KlassWar wrote:At every point in the process any dollar is equal to any other dollar.


Yes but a person that creates coins out of thin air is increasing his wealth and ability to pay others, he is essentially siphoning off the purchasing power that other non-money printers have in their notes or coins (if you have legal tender laws). This means it works like a tax because it takes away purchasing power from people in the private sector and gives it to the people in the government.

KlassWar wrote:Let's say you're stuck with commodity money but you're in the mood for some stimulus. You proceed to devalue the currency, and tell the money minters to mint denarii with half the silver. You have the gall to pretend they're worth as much as old denarii. Suddenly your units of money are not units of money at all, since one denarii and another denarii have different worth at the same time.


They are still money, the old denarii will just be worth aproximatly twice than the new denarii (ignoring the value of the filler metals).

KlassWar wrote:In addition to the usual ill effects of printing money, you get all sorts of weird shit:

-> Some merchants will stubbornly refuse to accept new coin.


Merchants will still accept the debased money if they are not forced to treat the 50% silver coin as a 100% silver coin, if merchants are allowed to simply say to you ''sorry but with those coins you will have to pay double prices'' then they wont refuse new coins because they will still be earning a profit on their business, it is when they are forced to accept 50% silver coins as 100% silver coins that trade breaks down since that means the trader in question is losing money doing his business and no person works in a job that costs them money.
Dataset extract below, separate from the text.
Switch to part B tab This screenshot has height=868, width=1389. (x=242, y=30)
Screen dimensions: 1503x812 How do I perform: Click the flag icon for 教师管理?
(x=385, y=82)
KlassWar wrote:-> Unscrupulous traders will try and mix old and new money up. Previously smooth transactions become labor-intensive.


Well I am sure you can still check silver coins for their purity with various methods like weights and visual inspection, I am sure a coin with 50% copper in it has a different color than a 100% silver coin.

KlassWar wrote:-> Under commodity money, trusted currencies have added-value from the plain gold. Debasing messes with all that.


A tiny amount, not anything substantial, people can trade in raw gold or raw silver np, I doubt it was allowed in the later roman era though.

KlassWar wrote:-> Debase hard enough, and people will either hoard old money (wrecking demand) or melting it to get multiple new coins (destroying value).


Gresham's law (hoarding higher value money) only comes into effect if the government doing the debasement price fixes the monetary unit and forces merchants to accept the newly created money at old 100% silver prices instead of the 50% price that they are worth now, if the government simply prints money and does not engage in regulation of the value of each coin then the old 100% silver coins will still circulate in the economy, they will just be worth double of what the new coins are worth.

I also dont see how melting down a silver coin destroys value, the value is in the silver and the copper, it doesnt disappear just because you melt it down into a different form.

KlassWar wrote:With a (more or less honest) public exchange rate of old money for new money, these effects could be mitigated to the point where debasement resembles mere money-printing under fiat money... But if you try to pass off debased currency as legit, you got instant meltdown just add water.


Well if they are honest about exchange rates then there is no point in doing debasement since then you are just wasting your time splitting up 100% silver coins into 50% silver coins and getting half the price, the whole reason why debasement worked in the roman world is because they forced people to accept coins with low silver value at much higher prices than the metal in the coin was worth and if you did not follow their evil scheme and tried to exchange these corrupt coins at their true market value then you would be punished with the death penalty.